No hay final bueno. Nada acaba bien aunque pongamos empeño. El ejemplo más claro lo tenemos en la conclusión del amor. La enemistad que se desencadena cuando acaba el amor es inversamente proporcional a las declaraciones de amor eternas que se produjeron cuando se inició. De nada sirven las bienintencionadas proclamas a “quedar como amigos” cuando se acaba el amor. A veces ni se disimula y se pasa directamente a la animadversión. No es un ejemplo único. Otro es al acabarse el trabajo contra nuestra voluntad. Es decir, cuando te ponen de patitas en la calle. Ahí el cambio es radical: de un entusiasta servilismo a la empresa se pasa a un activismo vociferante tan cabreado como inútil.
Pero esas dos situaciones no son sino un reflejo que nos advierte que la vida va a acabar como el rosario de la aurora.

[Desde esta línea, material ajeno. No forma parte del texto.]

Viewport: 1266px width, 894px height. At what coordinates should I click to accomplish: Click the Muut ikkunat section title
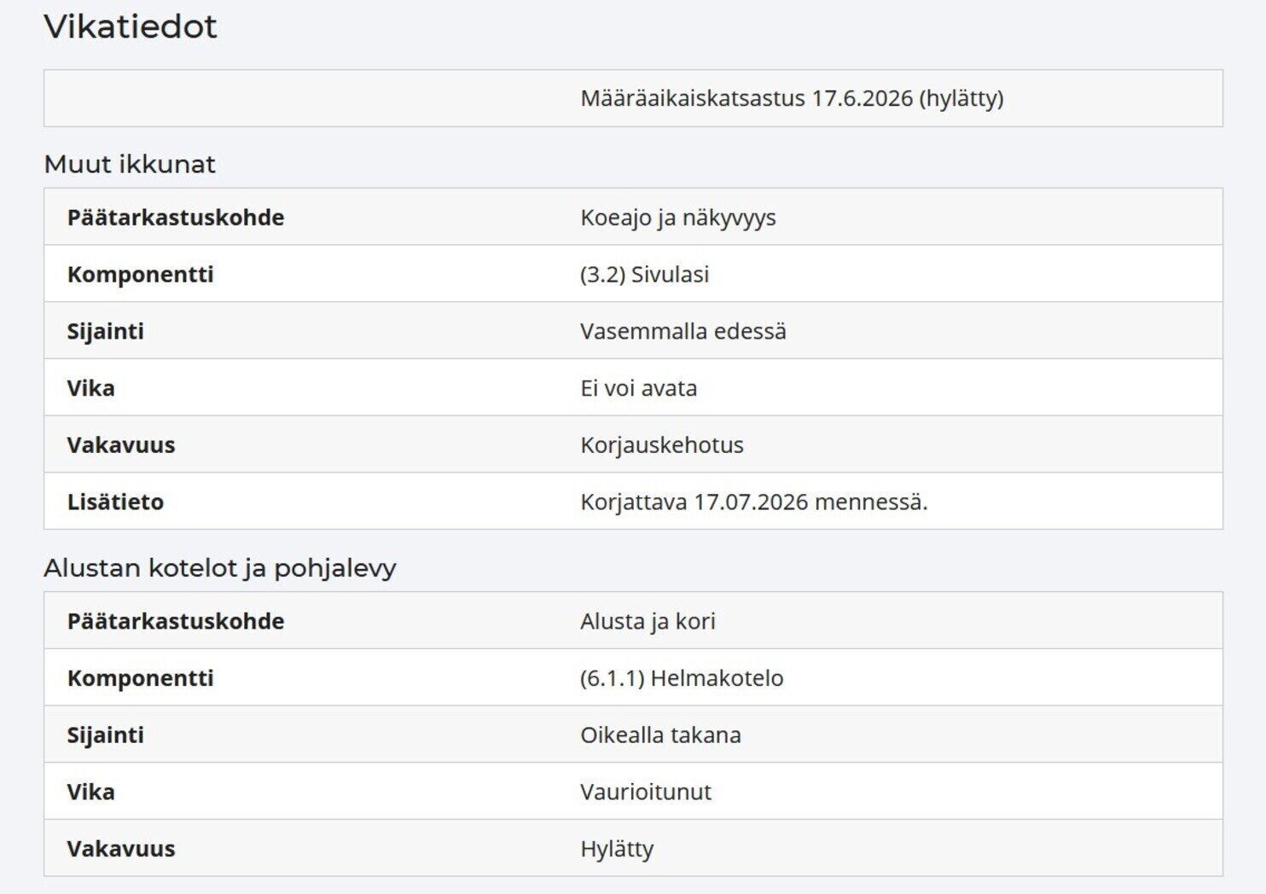(x=130, y=164)
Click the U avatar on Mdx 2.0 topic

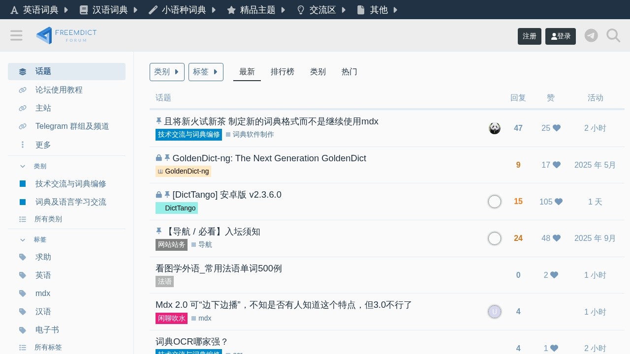tap(495, 312)
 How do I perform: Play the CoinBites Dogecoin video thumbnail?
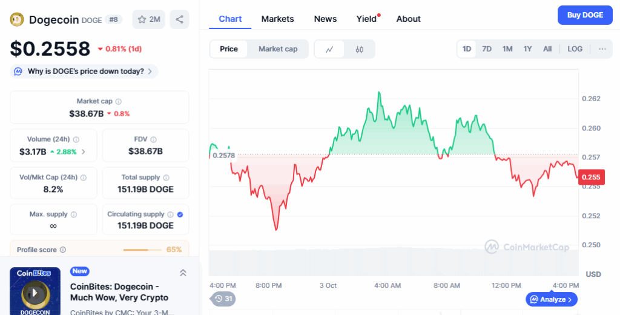pyautogui.click(x=35, y=292)
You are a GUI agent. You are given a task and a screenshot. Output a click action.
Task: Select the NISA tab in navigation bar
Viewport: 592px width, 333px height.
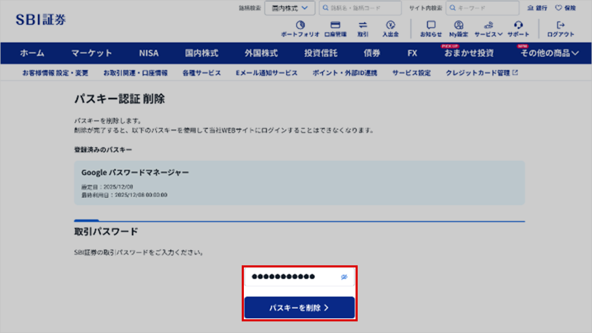[x=149, y=53]
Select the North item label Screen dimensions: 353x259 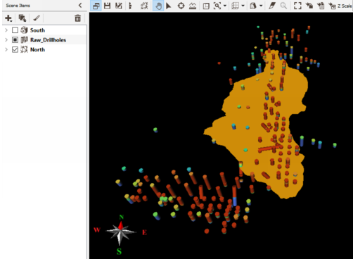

No importará lo felices o desgraciados que hayamos sido en ella. Inexorablemente la vida acabará con la muerte que vendrá después de habernos privado de nuestra juventud, a veces de nuestros recuerdos, llenarnos de arrugas, ser arrinconados como inútiles, perder todos los sentidos, no aguantarnos los pedos y sin que puedas pegarte un buen revolcón que te lleve al otro lado con una sonrisa en la boca. Y ese final puede ser peor si tu deterioro es acompañado del dolor de una enfermedad o del aislamiento que es consecuencia directa de la decrepitud.
Hoy sé que ha llegado el final de mi andadura con la BlackBerry y no está siendo bueno. Ha entrado en una especie de locura virtual que me impide dominarla. Campa a su antojo y por mucho empeño que pongo en apagarla y encenderla, en “resetearla”, no me hace ni caso. Me ha dejado incomunicado poniendo en peligro mi vida social. La empiezo a mirar con odio y es posible que acabe aplastándola. Mañana mismo me paso al Iphone 4 S y declararé el amor a otra compañía para que me salga mejor de precio. El consuelo que tengo es que ese amor también tiene fecha de caducidad.